Band structure and optical transitions in orthorhombic PbS nanoplatelets
David Macias a b, Carlos Echeverría b, Josep Planelles a, Iván Mora b, Juan Ignacio Climente a
a Universitat Jaume I, Departament de Química Física i Analítica, Spain, Avinguda de Vicent Sos Baynat, Castelló de la Plana, Spain
b Universitat Jaume I, Institute of Advanced Materials (INAM) - Spain, Avinguda de Vicent Sos Baynat, Castelló de la Plana, Spain
Proceedings of Internet Conference for Quantum Dots (iCQD)
Online, Spain, 2020 July 14th - 17th
Organizers: Quinten Akkerman, Raffaella Buonsanti, Zeger Hens and Maksym Kovalenko
Poster, David Macias, 096
Publication date: 3rd July 2020
ePoster: 

While early works on PbS NPLs assumed or inferred rock-salt crystal structure (as in bulk and nanocrystals), later experimental studies evidenced an orthorhombic (P nma space group) modification may be also formed.[1,2] Orthorhombic NPLs seem to present a distinct optical response, namely weak luminescence at 650 − 800nm,[1,2] which is much shorter than the emission wave-length of rock-salt NPLs (1200−1500 nm) despite havingsimilar thickness.
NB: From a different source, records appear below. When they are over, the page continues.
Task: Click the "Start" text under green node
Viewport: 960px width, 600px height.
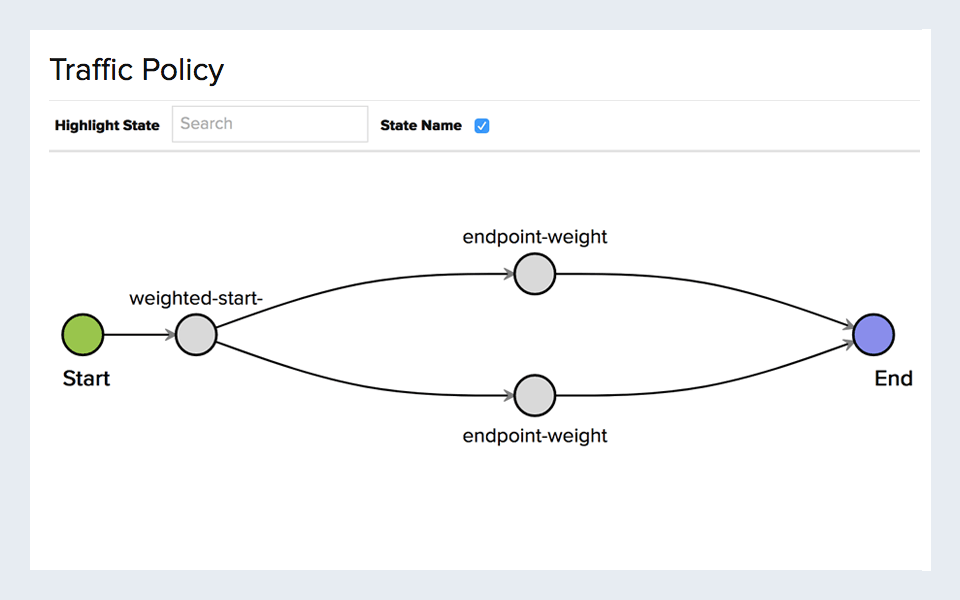Action: [x=86, y=379]
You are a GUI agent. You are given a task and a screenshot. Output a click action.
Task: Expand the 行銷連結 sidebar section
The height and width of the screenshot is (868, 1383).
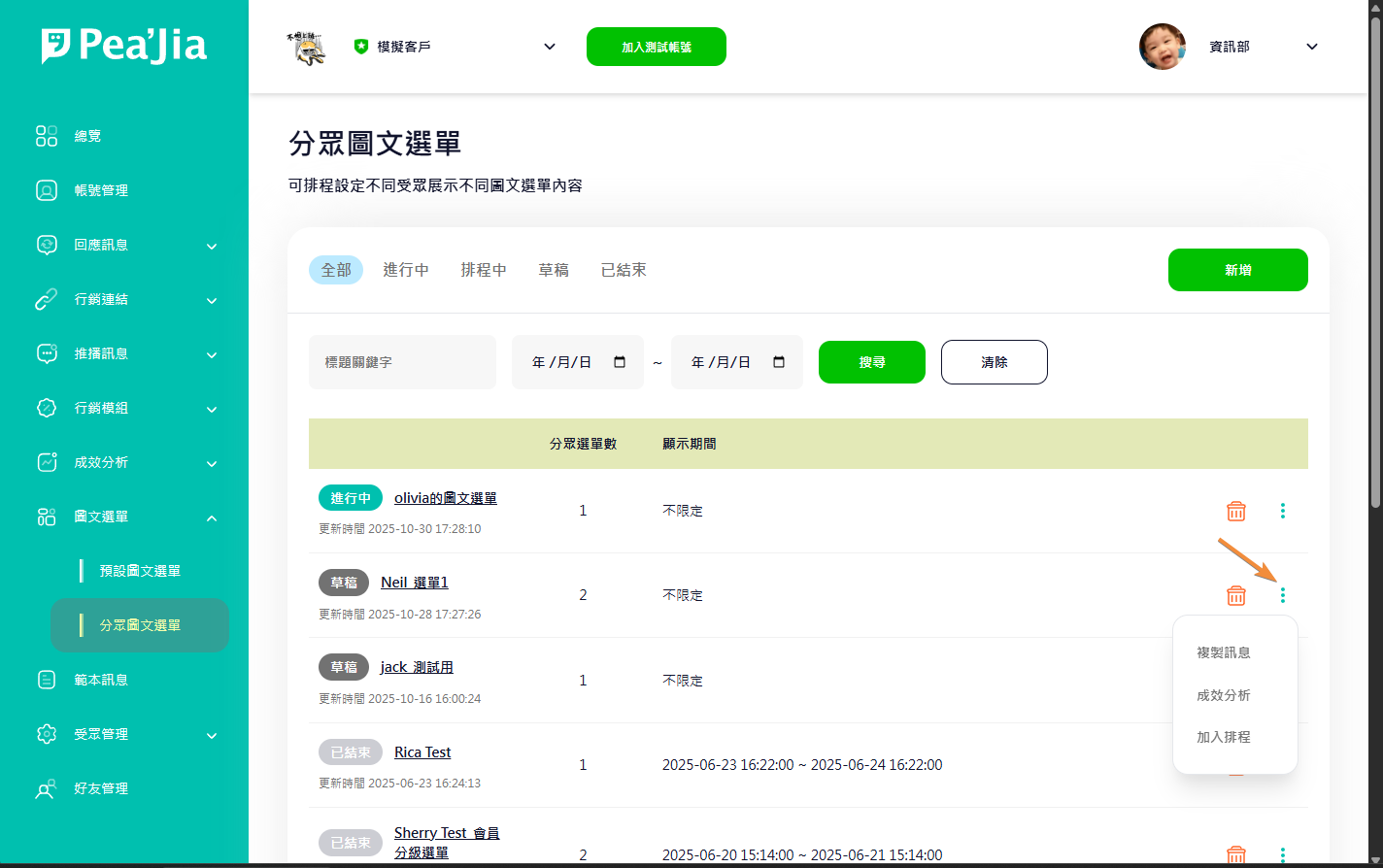[x=212, y=300]
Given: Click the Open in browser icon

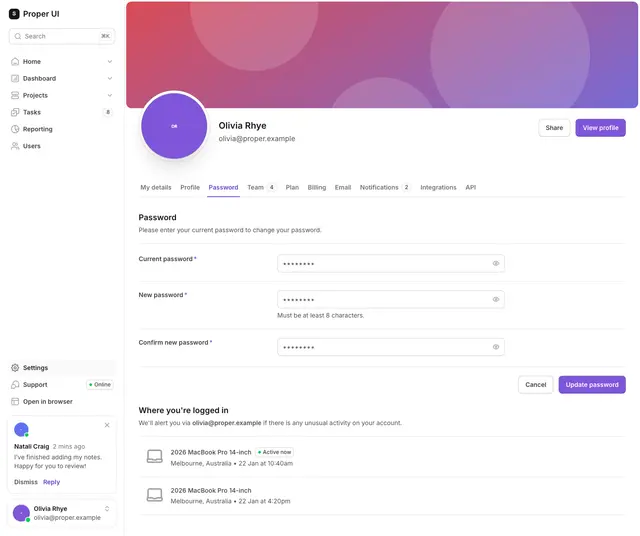Looking at the screenshot, I should (x=15, y=402).
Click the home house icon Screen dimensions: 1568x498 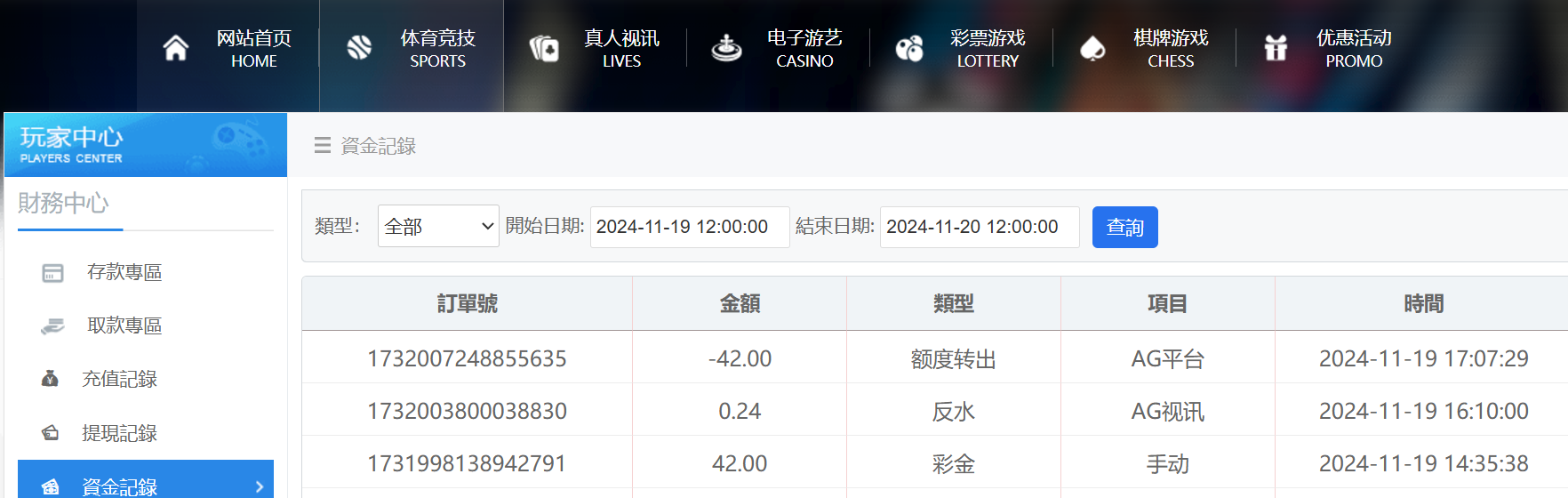pos(176,48)
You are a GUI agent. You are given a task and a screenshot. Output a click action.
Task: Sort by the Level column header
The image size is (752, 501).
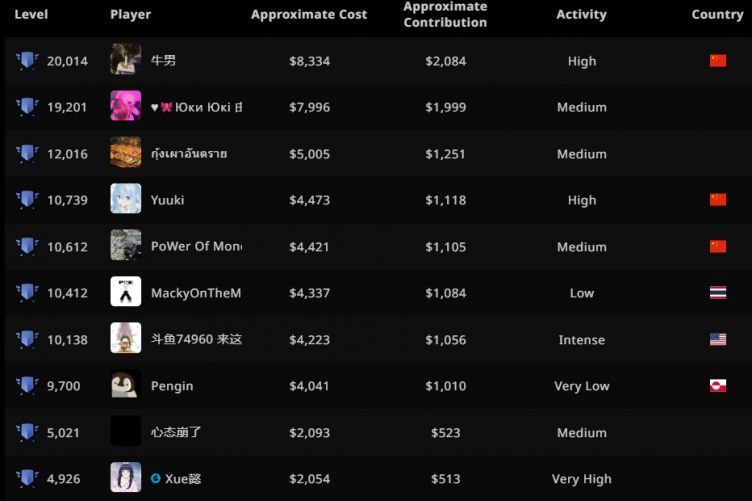tap(31, 15)
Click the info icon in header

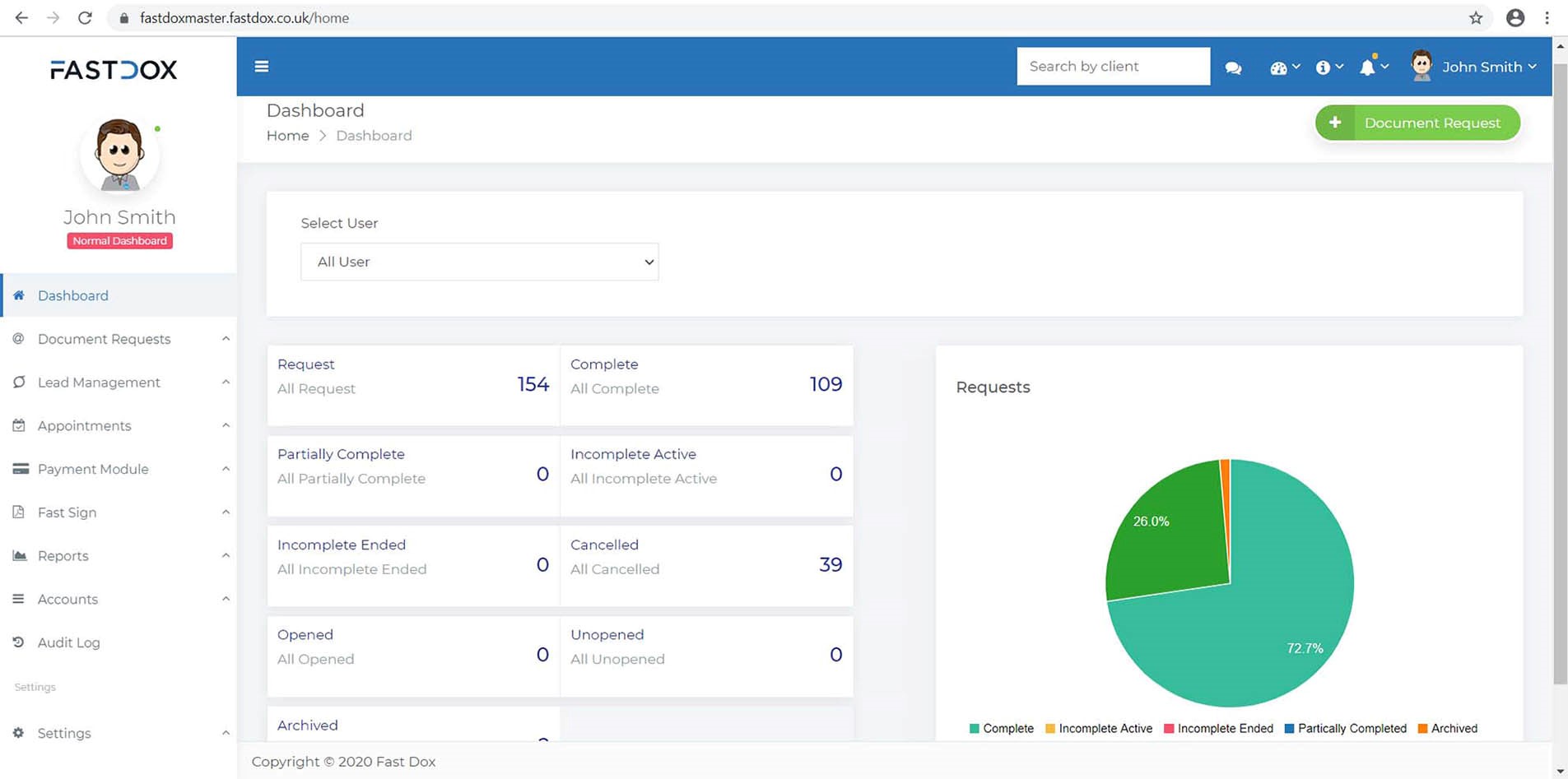tap(1328, 67)
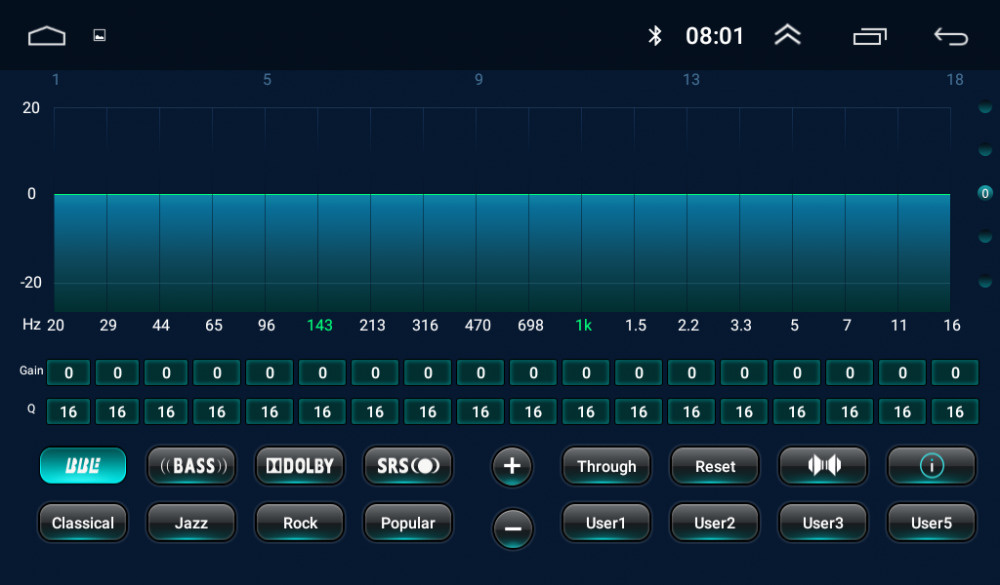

High energy emission was also observed in earlier studies of PbS NPLs, whose crystal structure was not unambiguously defined. The nature of such a different optical response is still an open question. To gain insight into the implications of such a change over the optoelectronic properties, we calculate the band structure of orthorhombic PbS bulk using density functional theory with Perdew–Burke-Ernzerhof functional for solids and spin-orbit interaction. An indirect band gap is found, which may explain the weak luminescence reported in experiments. We infer effective masses for conduction and valence bands, and observe that quantum confinement along the a crystallographic axis reinforces the indirect band gap, but that along b and c axes favor a direct gap instead. Calculations for colloidal nanoplatelets of 1.8 nm thickness, carried out with k·p theory, show that excitonic effects are strong, with binding energies around 150 meV. Lateral confinement provides a means to manipulate the emission energies for lateral sizes under 15 nm.

[1] A. H. Khan, R. Brescia, A. Polovitsyn, I. Angeloni, B. Martı́n-Garcı́a, and I. Moreels, Near-infrared emitting colloidal pbs nanoplatelets: Lateral size control and optical spectroscopy, Chemistry of Materials 29, 2883 (2017).
[2] Q. A. Akkerman, B. Martı́n-Garcı́a, J. Buha, G. Almeida, S. Toso, S. Marras, F. Bonaccorso, U. Petralanda, I. Infante, and L. Manna, Ultrathin orthorhombic pbs nanosheets, Chemistry of Materials 31, 8145 (2019).